The report recommends that Congress consider allowing IRS to give charity status only if an organization expressly prohibits excess benefit transactions to disqualified persons. Also, it calls for:

  • Imposing penalties if a manager had a “reason to know” an action was wrong, rather than the current standard of “knowingly participated in or approved” it.
  • Extending the penalties for excess benefit transactions to the organization if its board does not include sufficient independent members.
  • Replacing the rebuttable presumption standards with stronger guidelines and more reporting requirements on how compensation was determined.
  • Clarifying guidelines for how “comparable” pay is determined, including when for-profit comparisons are appropriate.

These are pretty radical changes and no one knows whether Congress will take them seriously or not. But in the meantime, all nonprofits should be clear that the public is concerned about nonprofit compensation and IRS compliance efforts are ongoing.

Nonprofit Compensation When Times are Tough

Setting compensation in nonprofits is tough these days – you need to attract and retain the needed staff, managers, and executives, but work within a tight budget that may even be shrinking.

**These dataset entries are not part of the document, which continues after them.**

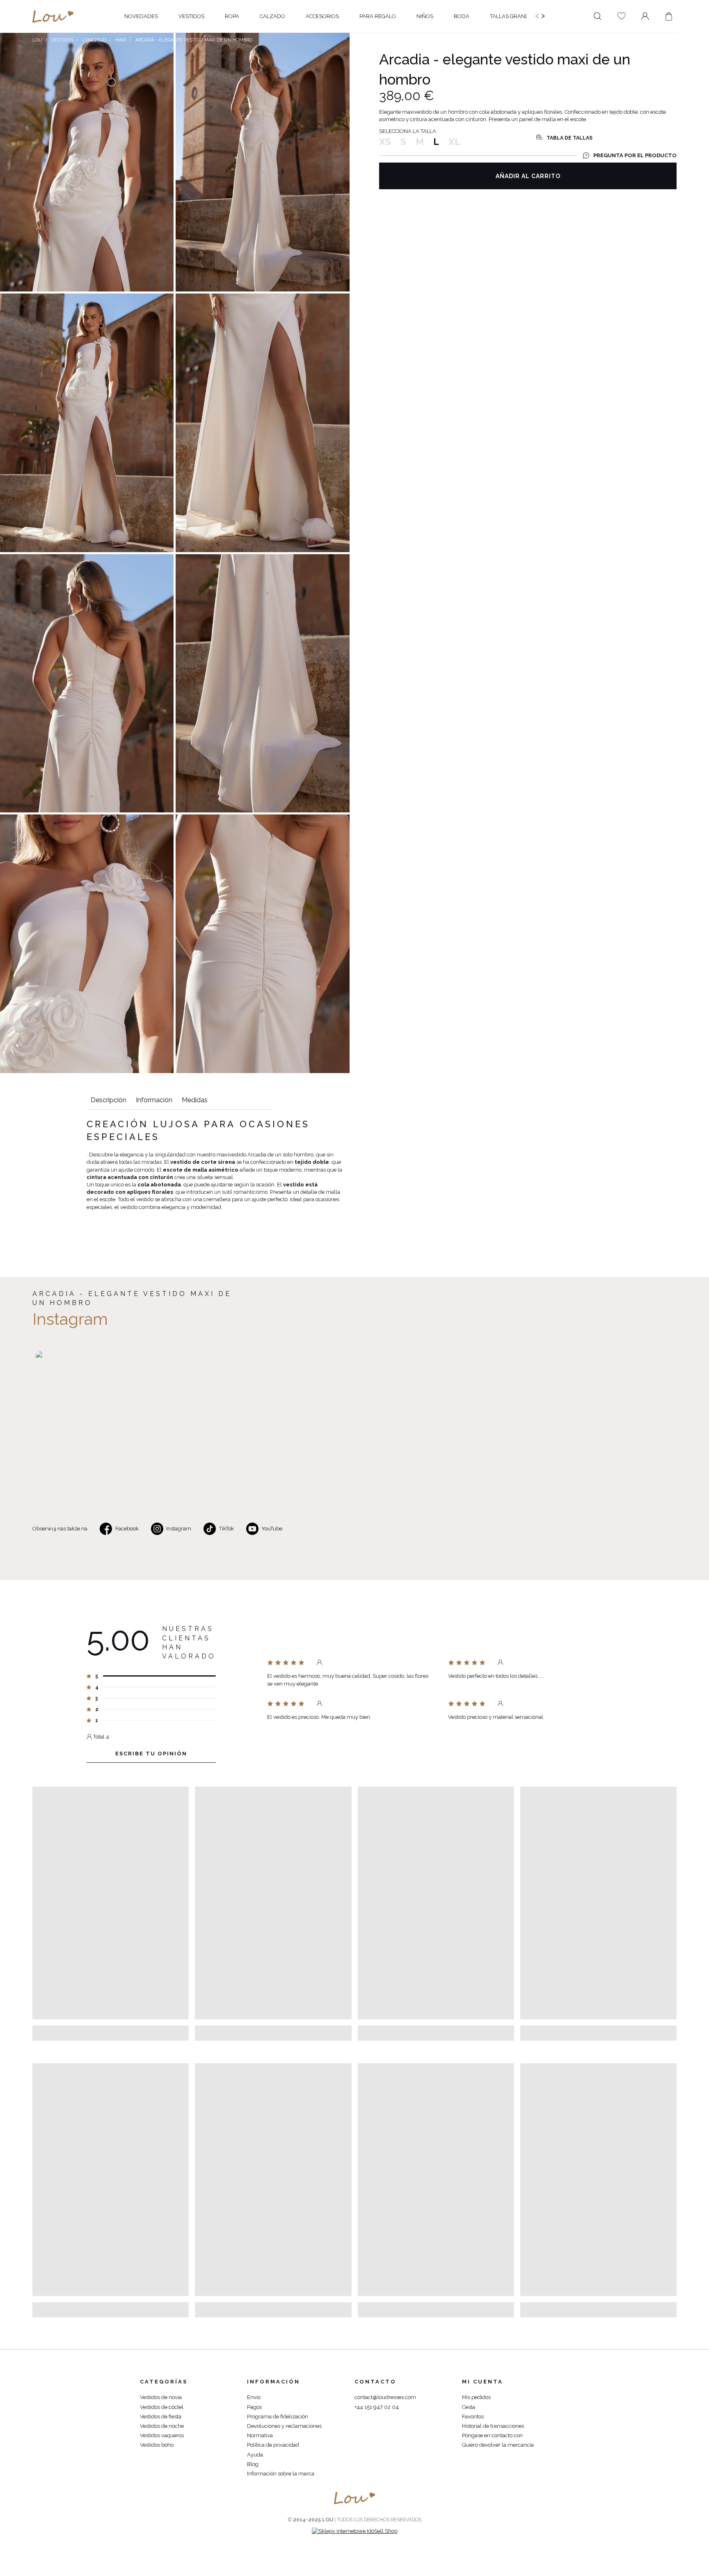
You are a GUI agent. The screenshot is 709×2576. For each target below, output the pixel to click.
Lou (37, 40)
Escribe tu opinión (151, 1753)
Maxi (120, 40)
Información (154, 1100)
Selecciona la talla (407, 131)
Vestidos (62, 40)
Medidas (195, 1100)
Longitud (94, 40)
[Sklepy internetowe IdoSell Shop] (355, 2531)
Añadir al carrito (528, 176)
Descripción (108, 1100)
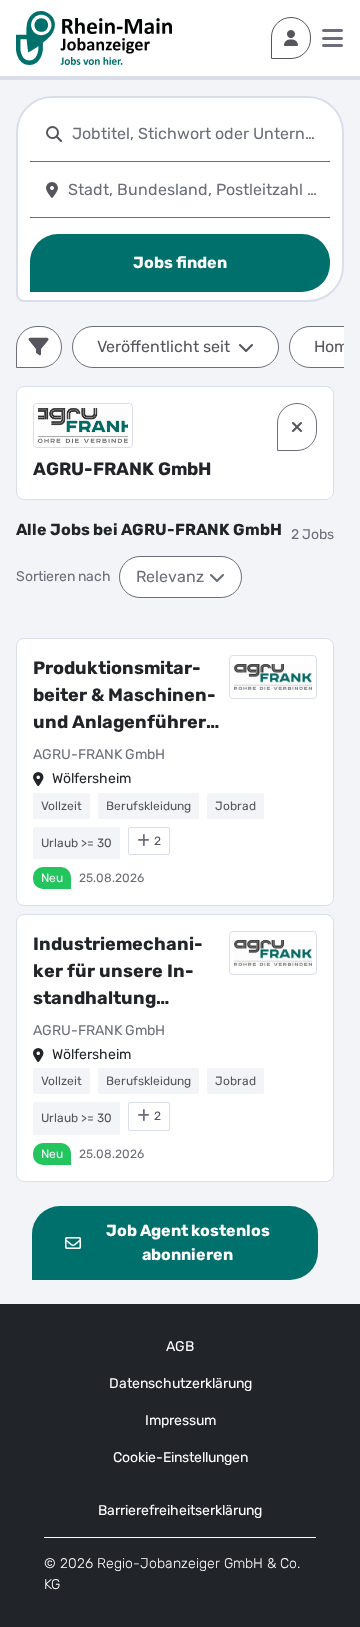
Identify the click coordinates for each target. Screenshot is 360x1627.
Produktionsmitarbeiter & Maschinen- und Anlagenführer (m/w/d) (124, 696)
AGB (180, 1346)
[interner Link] (94, 38)
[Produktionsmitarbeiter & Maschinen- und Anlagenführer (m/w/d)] (175, 772)
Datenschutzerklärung (180, 1383)
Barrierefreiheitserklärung (180, 1510)
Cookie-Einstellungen (180, 1457)
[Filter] (39, 347)
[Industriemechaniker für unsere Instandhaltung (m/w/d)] (175, 1048)
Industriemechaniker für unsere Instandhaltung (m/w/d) (118, 972)
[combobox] (197, 133)
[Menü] (332, 38)
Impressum (180, 1420)
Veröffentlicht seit (163, 346)
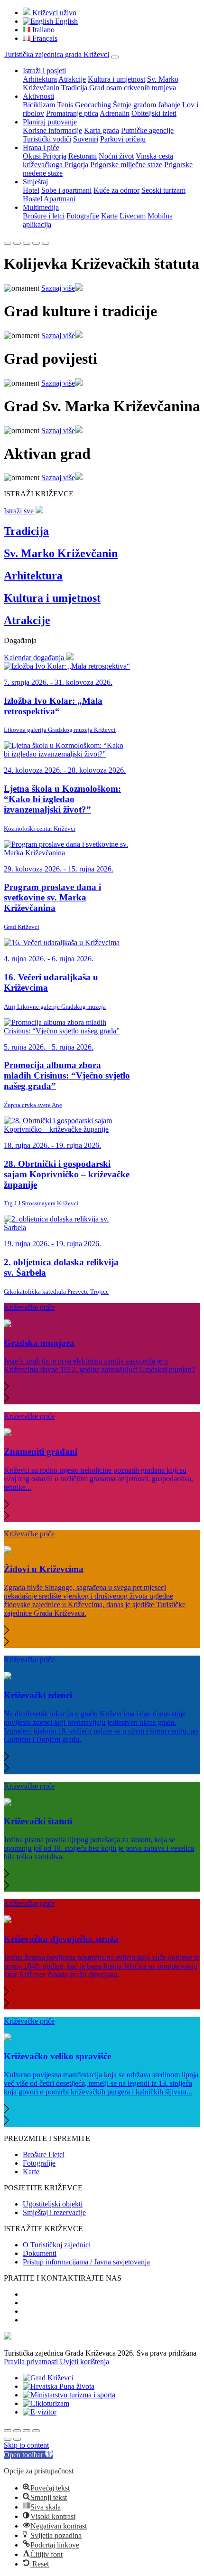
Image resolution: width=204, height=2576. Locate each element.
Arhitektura (40, 79)
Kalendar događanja (35, 657)
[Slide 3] (36, 243)
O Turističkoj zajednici (57, 2245)
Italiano (42, 30)
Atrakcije (72, 79)
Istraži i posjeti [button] (44, 70)
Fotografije (82, 216)
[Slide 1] (17, 243)
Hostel (32, 199)
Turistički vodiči (47, 139)
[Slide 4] (45, 243)
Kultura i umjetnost (116, 79)
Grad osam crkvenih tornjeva (132, 88)
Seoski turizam (163, 190)
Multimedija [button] (41, 207)
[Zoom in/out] (36, 2430)
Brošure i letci (44, 216)
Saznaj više (58, 288)
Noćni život (116, 156)
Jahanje (169, 105)
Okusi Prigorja (44, 156)
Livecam (133, 216)
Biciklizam (39, 105)
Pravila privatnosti (31, 2362)
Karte (109, 216)
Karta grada (101, 130)
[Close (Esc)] (7, 2430)
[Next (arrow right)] (17, 2439)
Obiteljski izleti (153, 113)
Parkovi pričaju (123, 139)
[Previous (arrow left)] (7, 2439)
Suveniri (85, 139)
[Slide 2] (26, 243)
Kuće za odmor (116, 190)
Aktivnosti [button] (38, 96)
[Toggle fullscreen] (26, 2430)
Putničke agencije (147, 130)
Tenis (65, 105)
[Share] (17, 2430)
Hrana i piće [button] (41, 147)
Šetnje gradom (134, 105)
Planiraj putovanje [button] (50, 122)
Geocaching (93, 105)
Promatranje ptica (72, 113)
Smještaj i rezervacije (54, 2212)
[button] (102, 1387)
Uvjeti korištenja (84, 2362)
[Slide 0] (7, 243)
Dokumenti (39, 2253)
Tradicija (74, 88)
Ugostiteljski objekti (53, 2204)
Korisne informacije (52, 130)
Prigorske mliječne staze (126, 165)
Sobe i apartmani (66, 190)
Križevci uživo (53, 13)
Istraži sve (20, 511)
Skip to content (26, 2445)
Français (43, 38)
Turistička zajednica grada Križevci (56, 54)
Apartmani (59, 199)
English (65, 21)
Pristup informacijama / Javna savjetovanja (86, 2262)
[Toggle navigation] (115, 57)
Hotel (31, 190)
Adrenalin (115, 113)
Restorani (82, 156)
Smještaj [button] (35, 182)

And prepare to explain (and perhaps defend) your salary decisions when questioned by funders, donors, media, members of the public, and perhaps clients and staff members.

Typically salaries represent well over 50% of an organization’s budget, so compensation mistakes are costly. Nonprofits stand to lose valuable staff or waste scarce resources and even forfeit their credibility within their communities. Some basic concepts to keep in mind about nonprofit compensation:

• What you need to pay is dependent on the labor market for the job. For example, a nonprofit hospital seeking a CEO has to compete for talent with for-profit and government hospitals, and the search could be statewide, or nationwide. A small nonprofit providing after school programs looking for an Executive Director would value other human services experience in the same area. Typically, the smaller the size, the more local the search.

• Size of the organization is important for executive jobs. Compensation for management tends to rise with revenues/assets, whether nonprofit or for-profit. The logic is that the bigger the size, the more dollars, revenue, clients, etc., are affected by management decisions.

• For non-management jobs, what counts is years of experience, not size of organization. if a company doubles in size, the director of accounting (management) may get a raise, but a bookkeeper probably won’t – an additional bookkeeper will be hired to do the extra work. So pay for the lower level job tends to be based on the experience the job requires or the experience of the incumbent.

• For non-management jobs, specific nonprofit experience is necessary. When looking for a receptionist, the desired qualities are friendliness, good organizational skills, etc.—similar experience in a company or government agency would also be relevant.

Whatever the compensation decisions, nonprofits must follow the practices required by IRS – collect the appropriate data and use them to make defensible decisions that reflect the organization’s compensation philosophy. Nonprofit resources need to be spent right – enough for compensation to attract, retain, and motivate the staff, while leaving sufficient dollars to achieve the organizational mission. And that becomes even more challenging in difficult economic times.